With attack motivation, people want to devalue, insult, criticize, or destroy something. When someone is emotionally motivated to eliminate something (rather than simply avoid it), attack motivation is the way to go.

Think about ad campaigns for weed killer and bug spray (Raid kills bugs dead!). Likewise, we’ve seen more than our share of large-scale campaigns designed to eradicate various complicated problems by waging war against them – the war on crime, drugs, terror, etc.

What’s My Motivation?

Using the three basic categories of emotional motivation, you should be able to craft the right kind of story to get people to take action. The problem comes when you’re not clear which motivations you’re actually playing to.

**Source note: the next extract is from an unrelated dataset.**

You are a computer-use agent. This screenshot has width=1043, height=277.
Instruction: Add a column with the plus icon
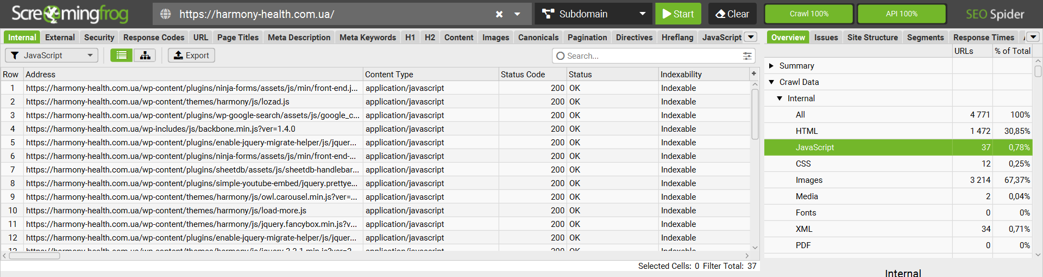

For example, it’s rare that an attack against your competitor will work on the basis of attack motivation, but comparative advertising (Pepsi challenge, Mac Guy and PC guy) can work if you invoke enough approach motivation due to the expressed benefits and differentiation. On the other hand, negative political ads work on independents not by triggering attack motivation, but instead by prompting avoidance… the undecided voter doesn’t want to make the wrong choice.

Thinking in terms of motivation makes selling with emotion a little less mysterious. And spending the time to truly know who your prospects are makes motivation crystal clear.

About the Author: Brian Clark is founder of Copyblogger and CEO of Copyblogger Media. Get more from Brian on Google+.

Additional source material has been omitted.